### Extracted records ###
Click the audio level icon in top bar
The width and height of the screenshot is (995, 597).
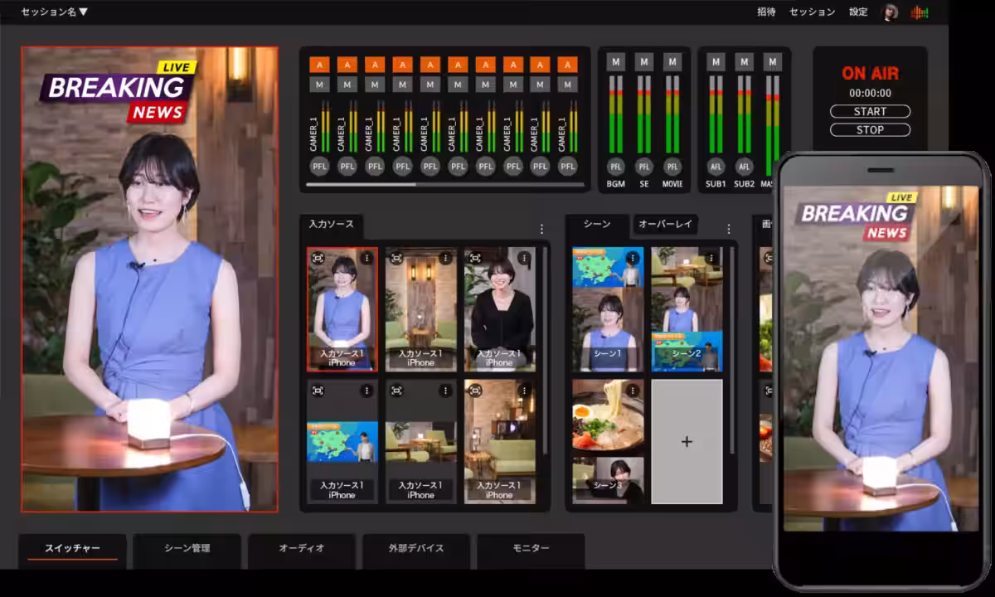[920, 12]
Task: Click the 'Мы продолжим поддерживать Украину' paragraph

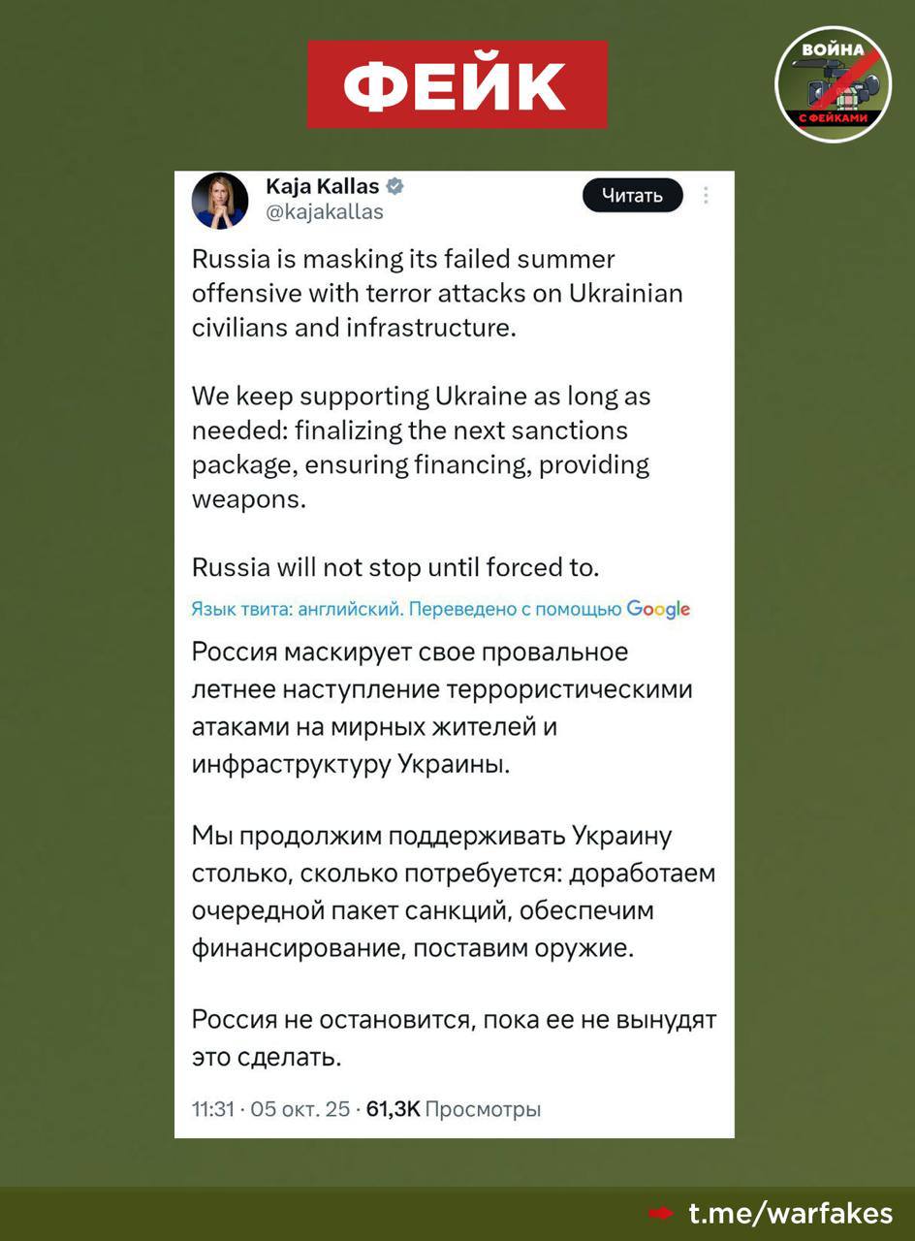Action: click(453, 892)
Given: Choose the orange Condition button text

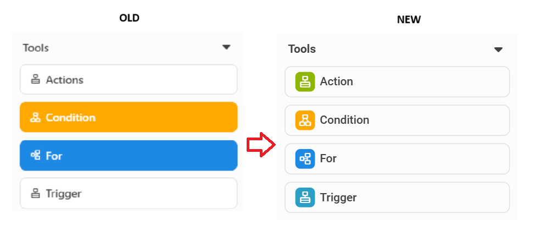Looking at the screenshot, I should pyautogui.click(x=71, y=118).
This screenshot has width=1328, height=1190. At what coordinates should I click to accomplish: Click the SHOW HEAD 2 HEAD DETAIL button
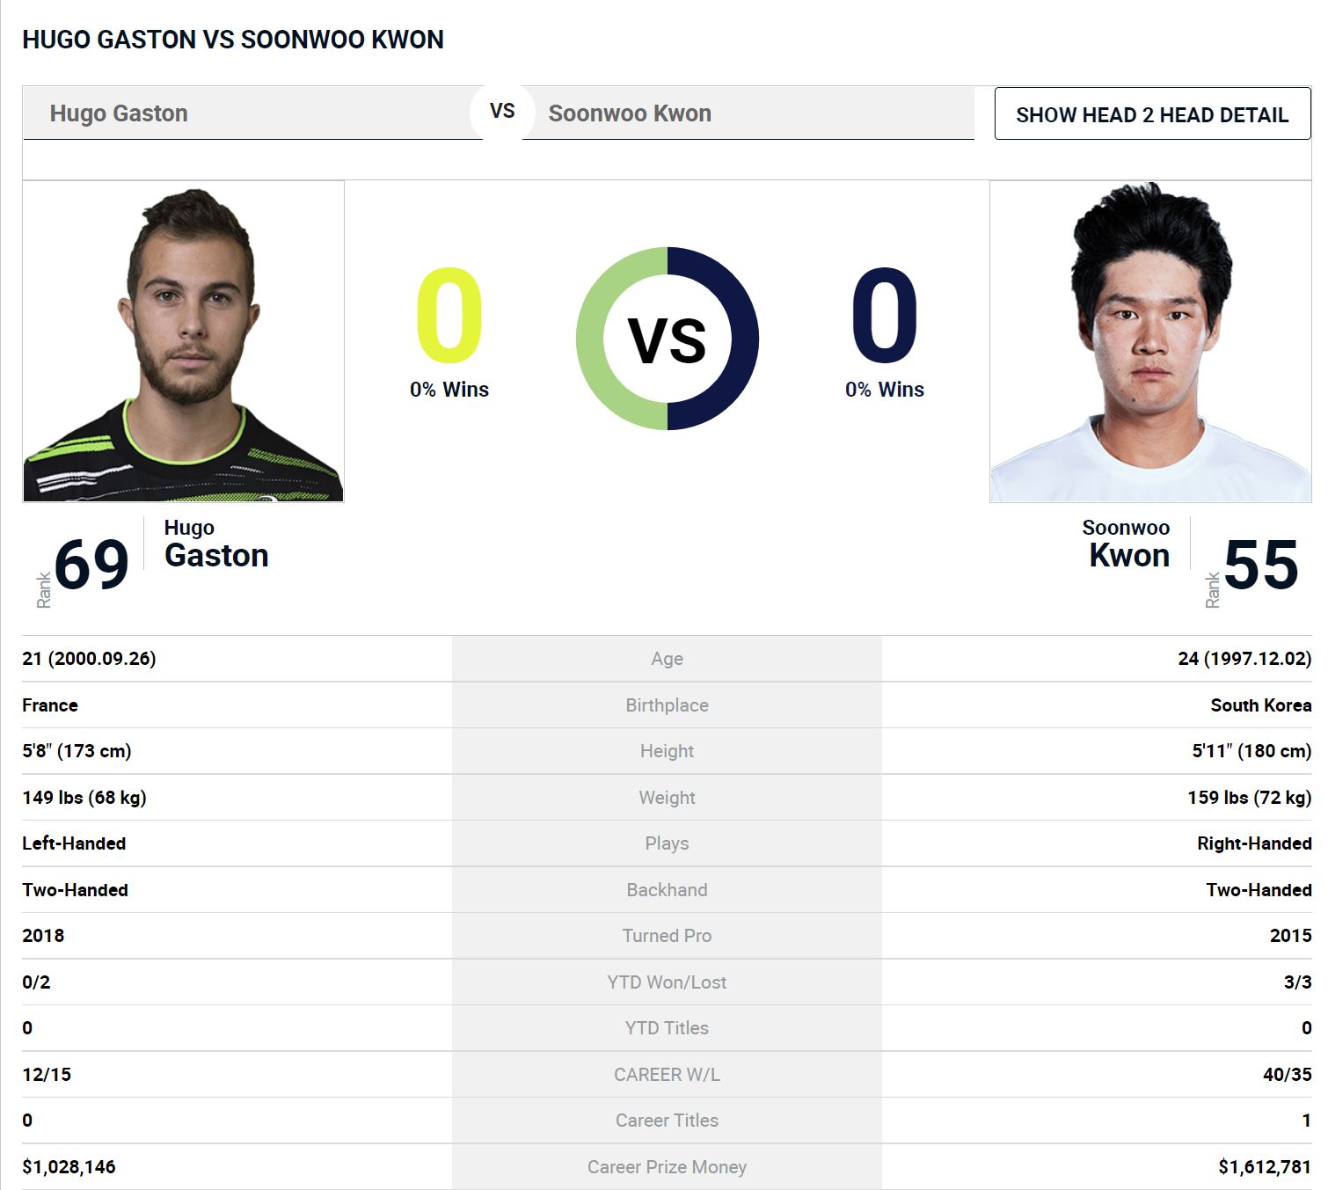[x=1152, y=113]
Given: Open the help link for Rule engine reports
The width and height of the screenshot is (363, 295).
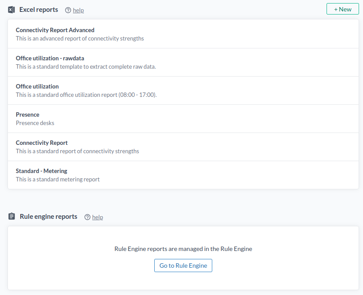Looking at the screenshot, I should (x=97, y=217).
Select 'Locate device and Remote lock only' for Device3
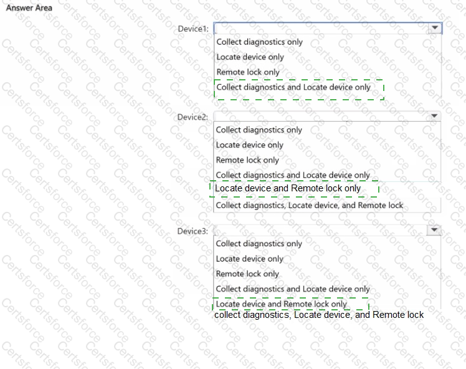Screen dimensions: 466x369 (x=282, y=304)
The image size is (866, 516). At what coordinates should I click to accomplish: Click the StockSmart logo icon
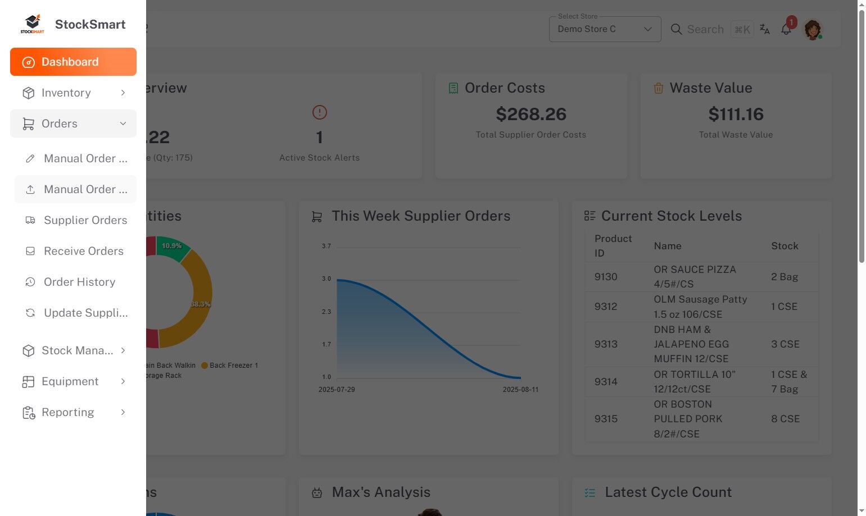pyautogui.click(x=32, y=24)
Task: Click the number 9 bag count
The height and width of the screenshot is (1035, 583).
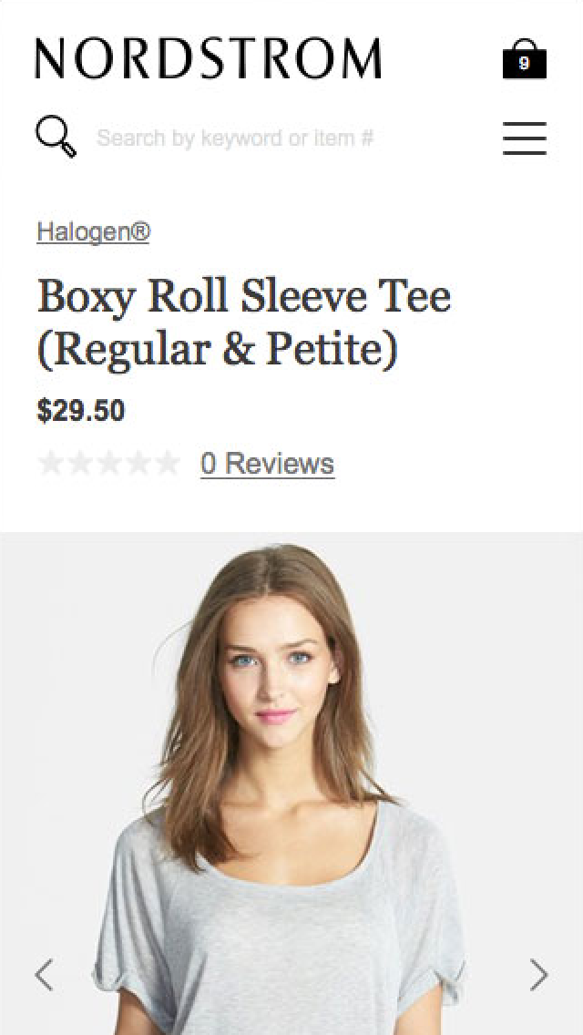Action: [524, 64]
###
Your instructions: Please restate word for word the lines above, starting with the line that holds "Task: Click the 'Мы" and ending with the final line of the records, while leaving out pictures.

Result of this task:
Task: Click the 'Мы продолжим поддерживать Украину' paragraph

Action: click(453, 892)
Given: Choose the orange Condition button text

Looking at the screenshot, I should pyautogui.click(x=71, y=118).
This screenshot has width=1328, height=1190. At what coordinates should I click to accomplish: Click the SHOW HEAD 2 HEAD DETAIL button
[x=1152, y=113]
Given: Open the help link for Rule engine reports
The width and height of the screenshot is (363, 295).
Looking at the screenshot, I should (x=97, y=217).
Select 'Locate device and Remote lock only' for Device3
Screen dimensions: 466x369 (x=282, y=304)
The image size is (866, 516). At what coordinates should I click to accomplish: Click the StockSmart logo icon
pyautogui.click(x=32, y=24)
Task: Click the number 9 bag count
The height and width of the screenshot is (1035, 583).
Action: [524, 64]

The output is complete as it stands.